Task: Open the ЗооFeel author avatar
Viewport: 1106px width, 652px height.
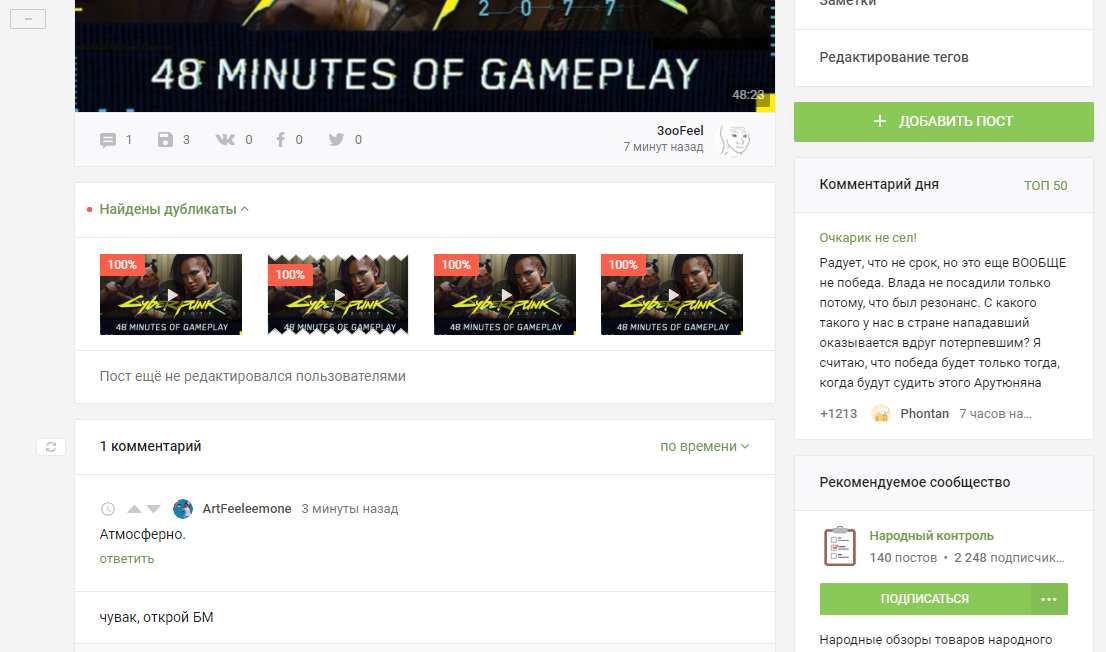Action: [x=735, y=140]
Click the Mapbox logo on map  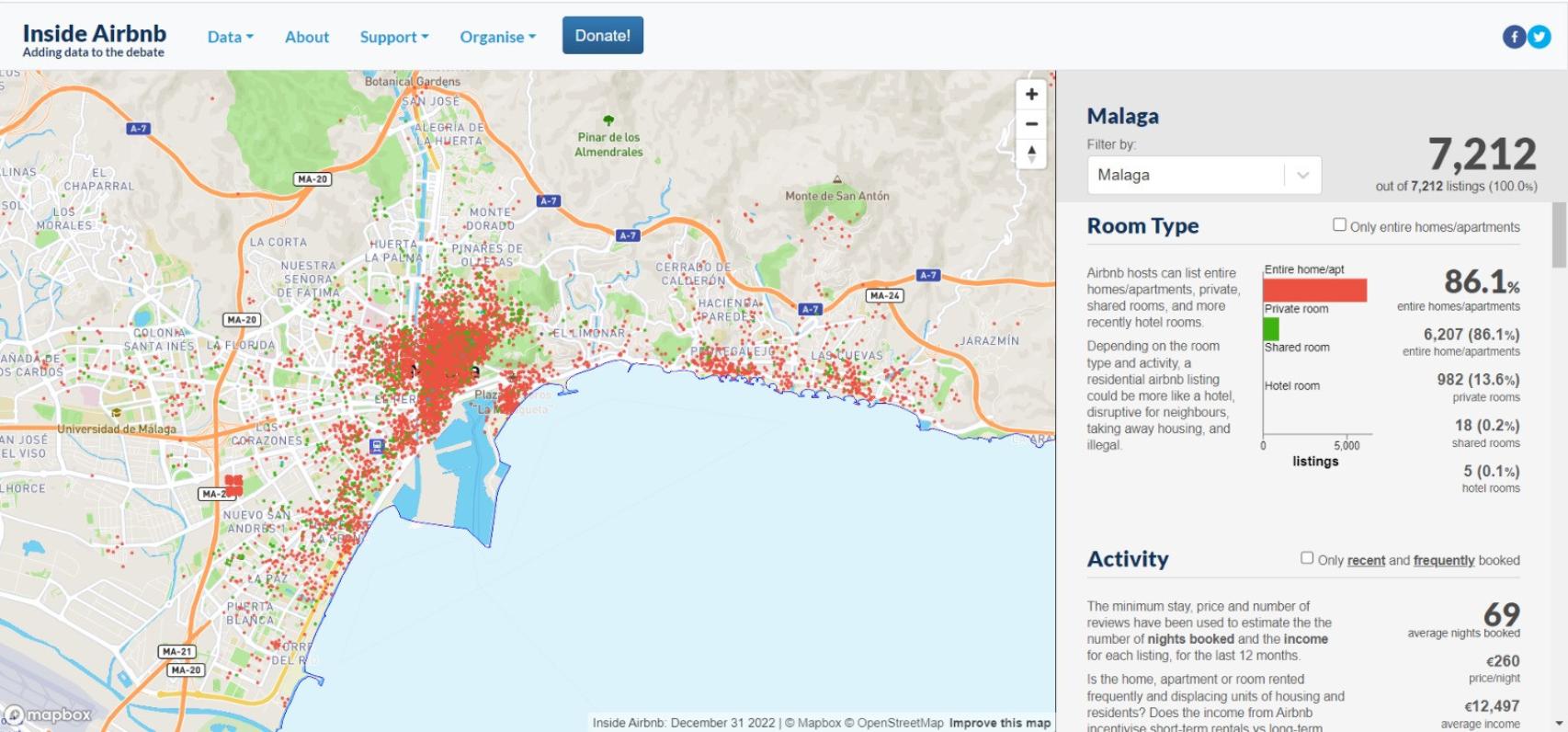tap(48, 715)
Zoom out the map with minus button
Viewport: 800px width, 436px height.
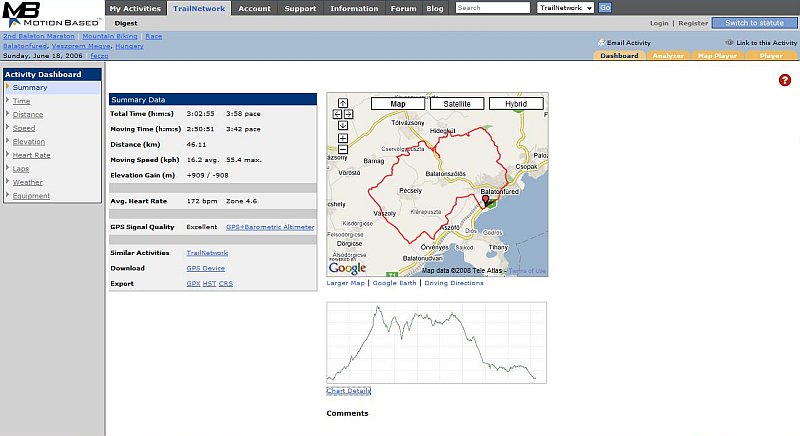point(342,150)
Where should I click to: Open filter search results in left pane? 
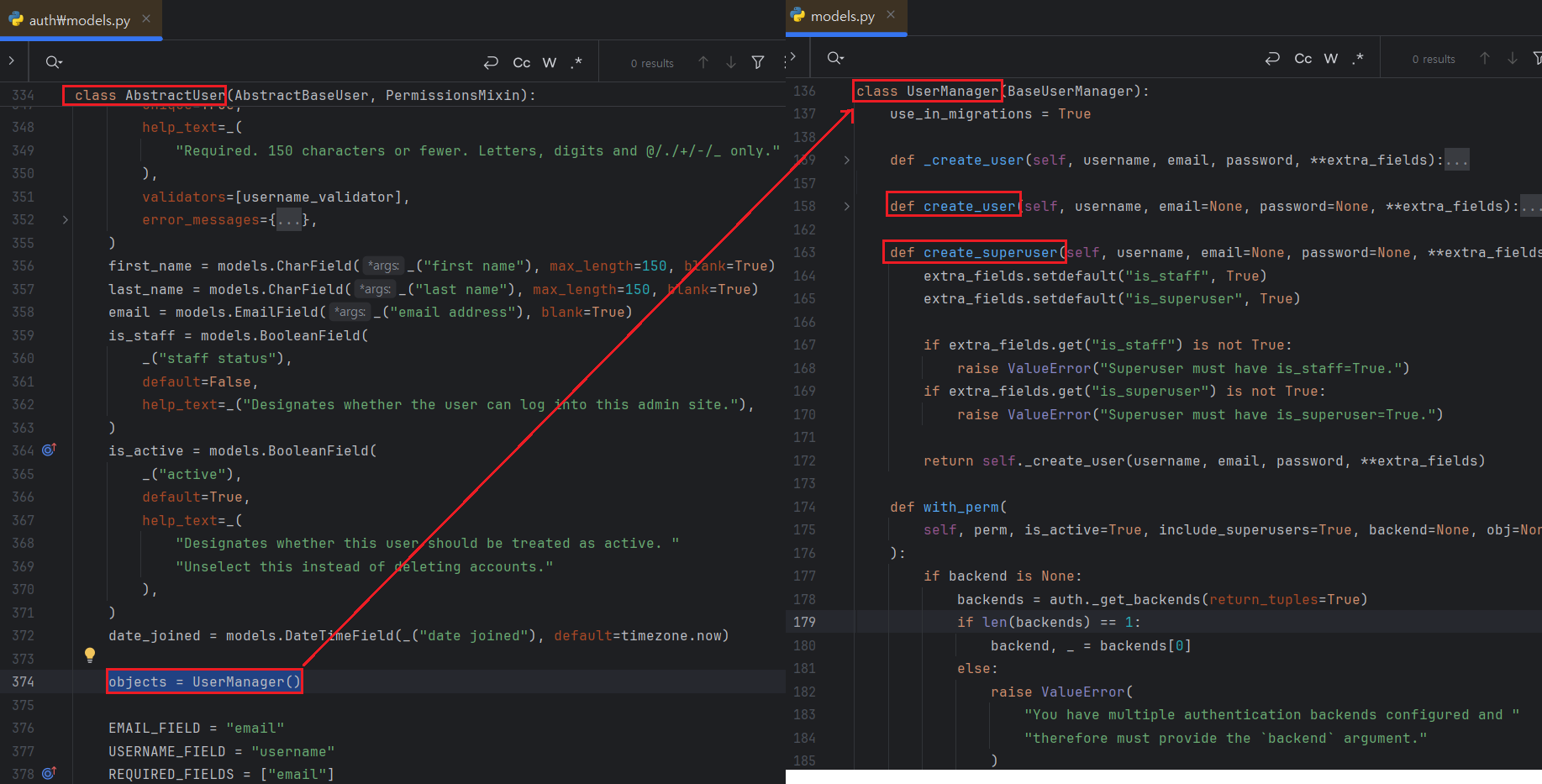758,63
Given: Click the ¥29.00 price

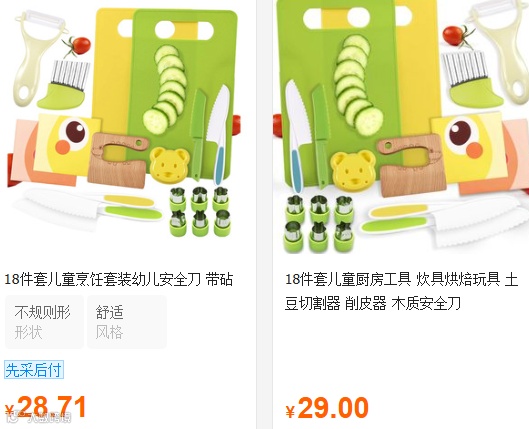Looking at the screenshot, I should pos(327,408).
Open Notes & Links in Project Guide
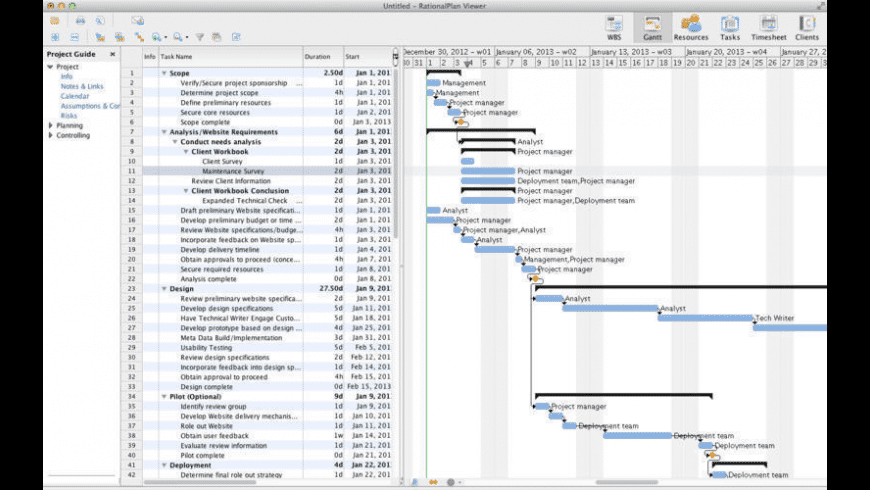The width and height of the screenshot is (870, 490). pyautogui.click(x=81, y=86)
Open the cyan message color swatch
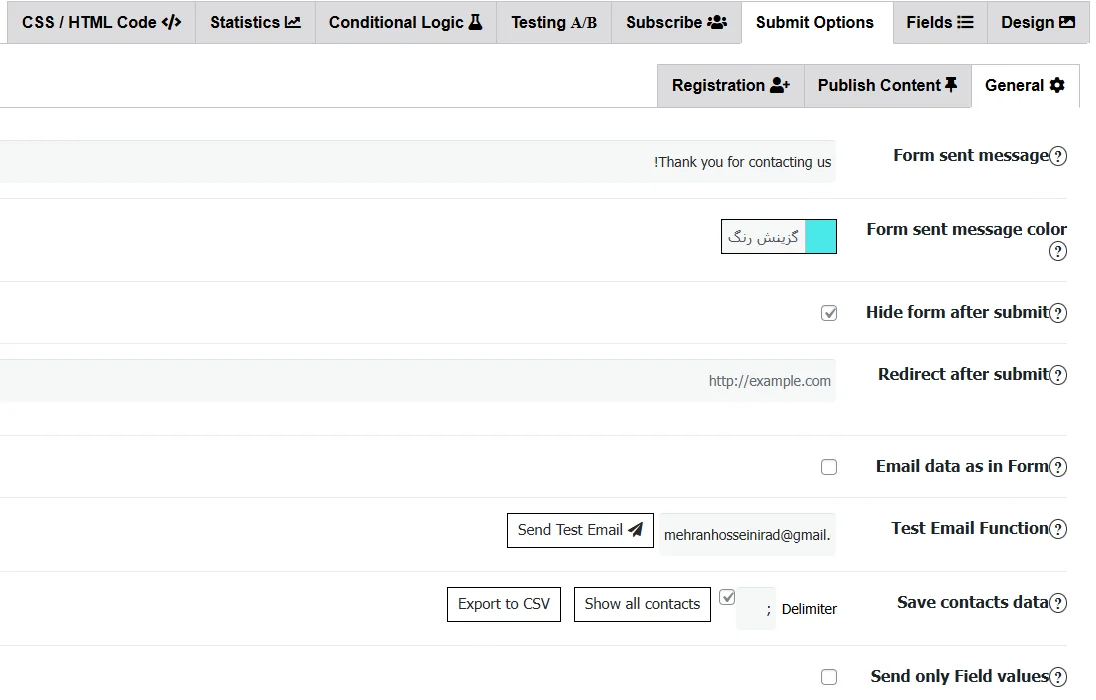The height and width of the screenshot is (700, 1096). coord(820,237)
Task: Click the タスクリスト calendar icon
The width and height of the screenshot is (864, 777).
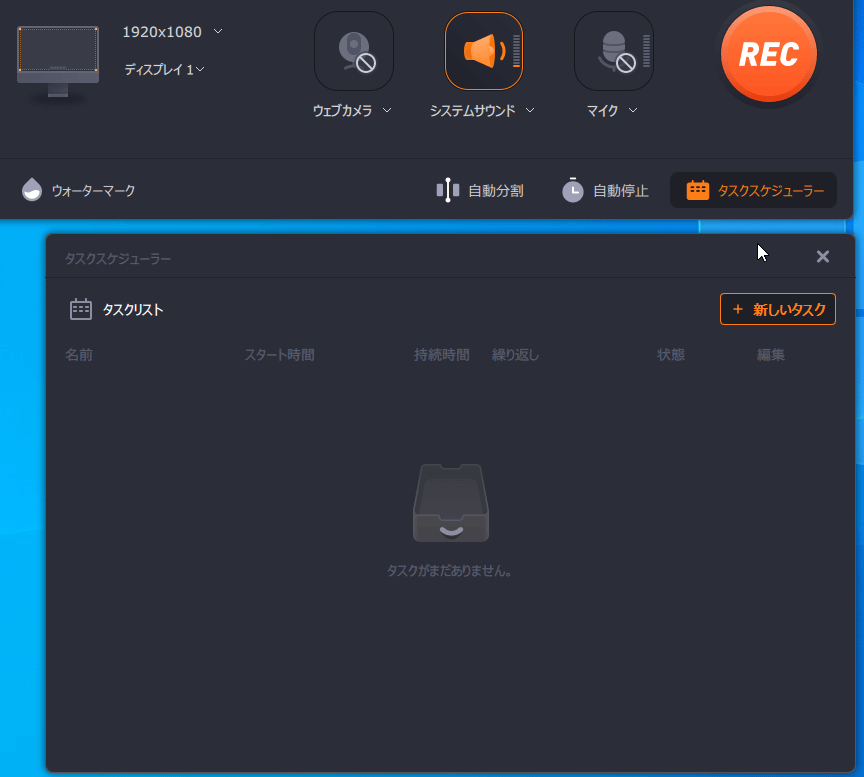Action: 81,310
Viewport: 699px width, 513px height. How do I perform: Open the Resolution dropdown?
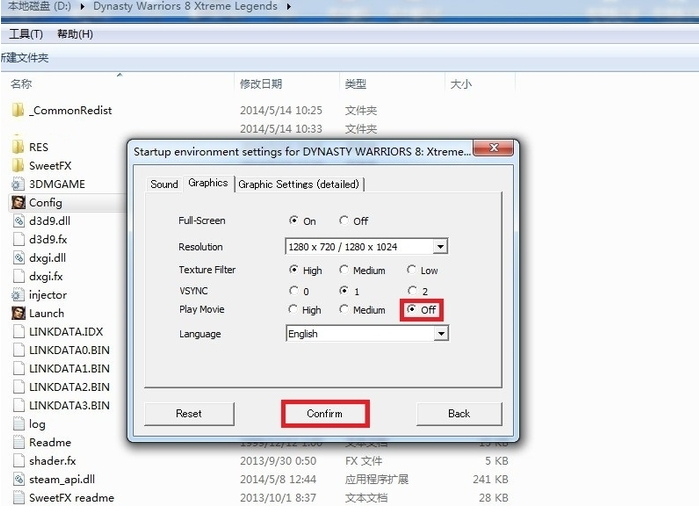coord(440,247)
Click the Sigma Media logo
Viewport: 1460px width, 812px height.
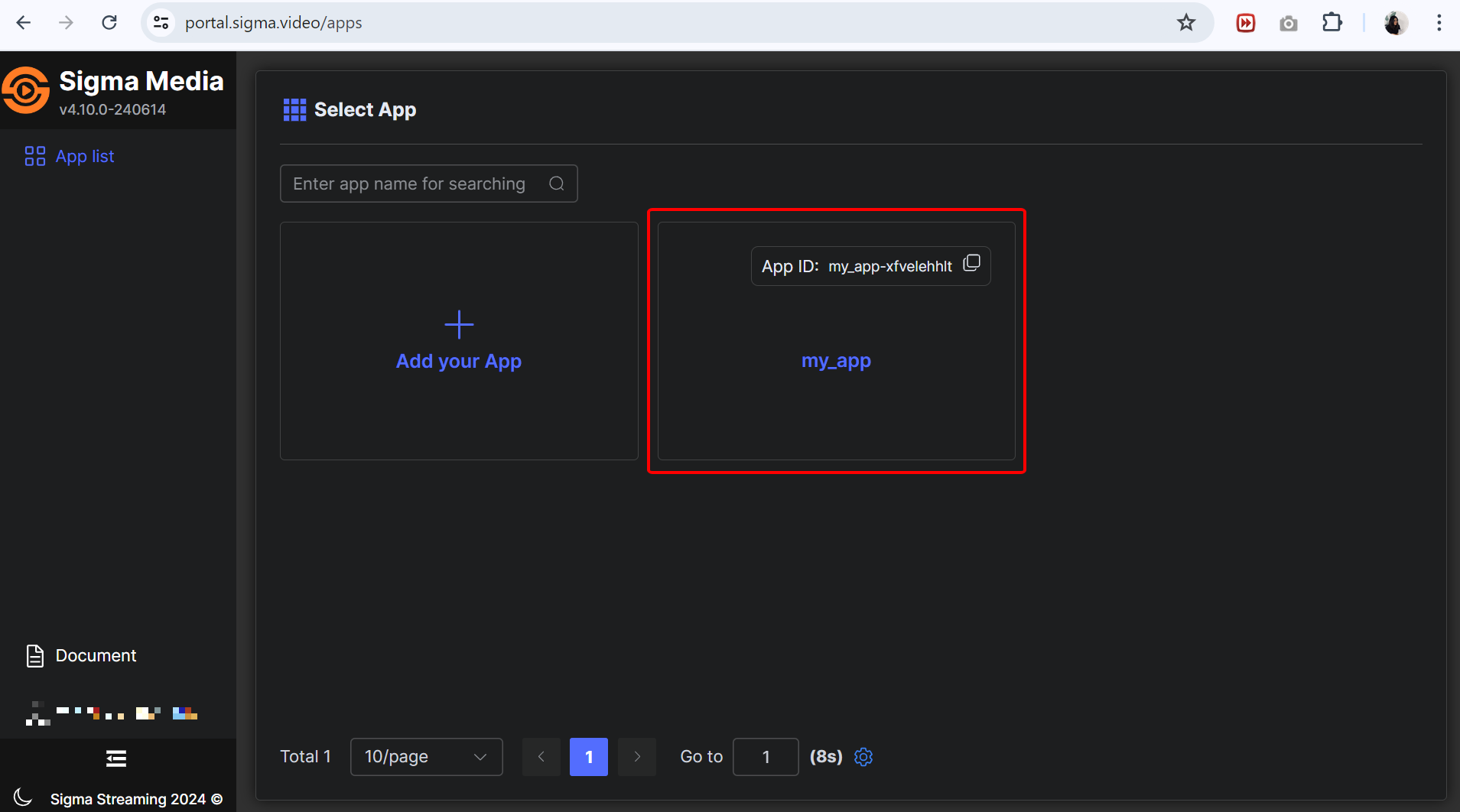pyautogui.click(x=26, y=91)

____________________

- [Aim of the exercise]: Only the lines from the line with "Click the Sigma Media logo" through the final line of the material belong in the answer, copied exactly and without pictures.

- [Solution below]:
Click the Sigma Media logo
Viewport: 1460px width, 812px height.
pyautogui.click(x=26, y=91)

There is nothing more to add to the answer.